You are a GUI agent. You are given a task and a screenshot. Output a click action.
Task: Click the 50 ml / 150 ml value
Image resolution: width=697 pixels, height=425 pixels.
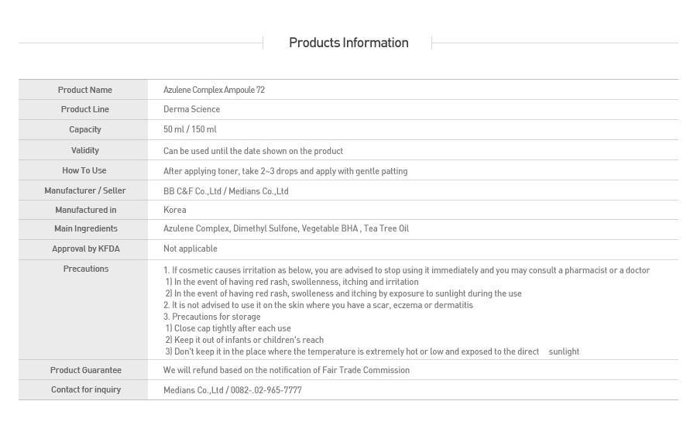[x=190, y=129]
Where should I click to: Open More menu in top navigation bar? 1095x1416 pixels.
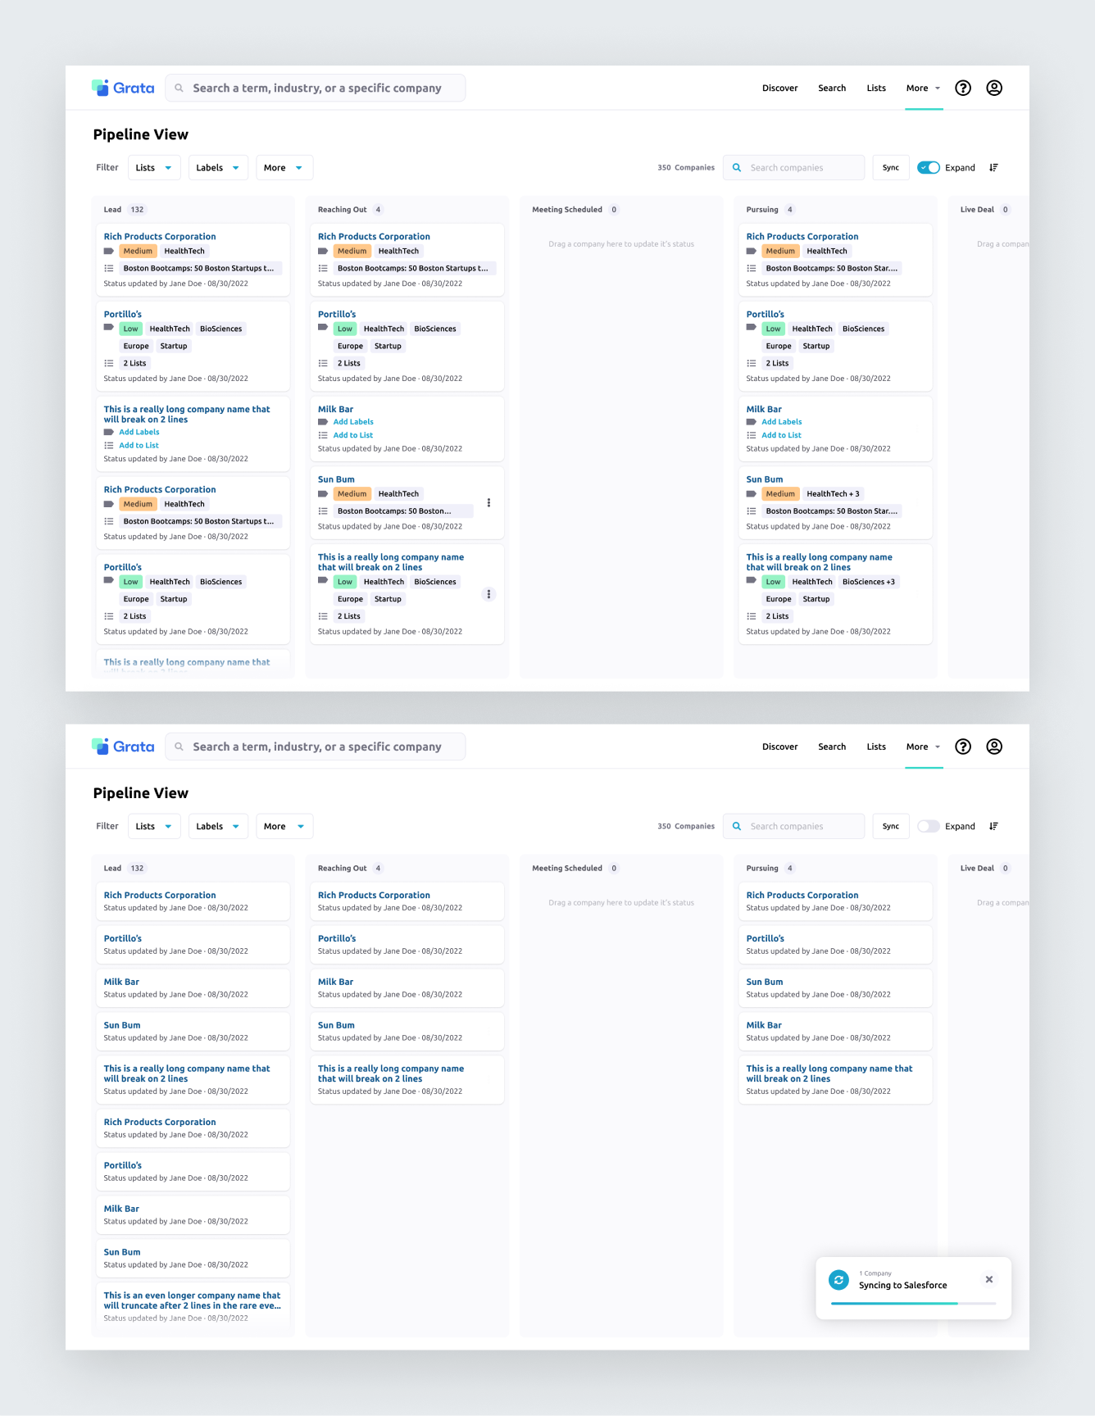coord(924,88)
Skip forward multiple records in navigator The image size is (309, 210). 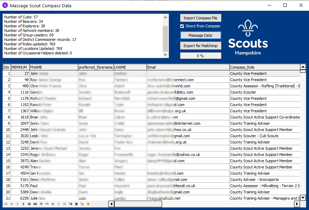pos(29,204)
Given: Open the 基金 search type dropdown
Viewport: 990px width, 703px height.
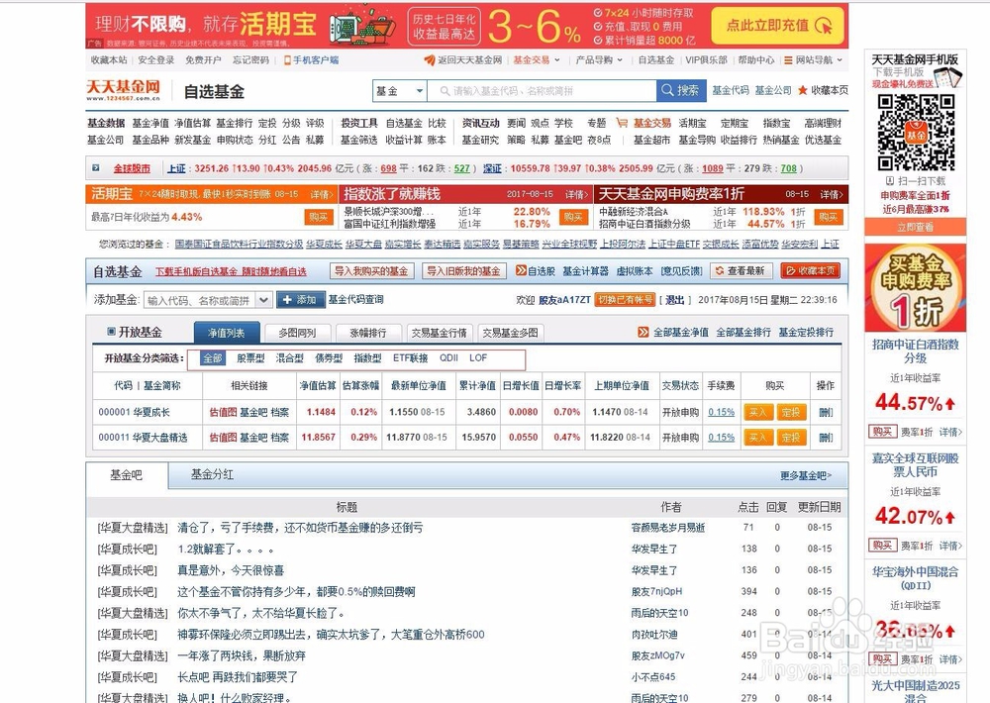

***

● **WHAT IS EXPECTED**
Emit the lines of the data above from the one containing "Given: Open the 基金 search type dropdown" through its final line, both endpoints included. Pictures do not belong in the output.

● **RESPONSE BELOW**
Given: Open the 基金 search type dropdown
Viewport: 990px width, 703px height.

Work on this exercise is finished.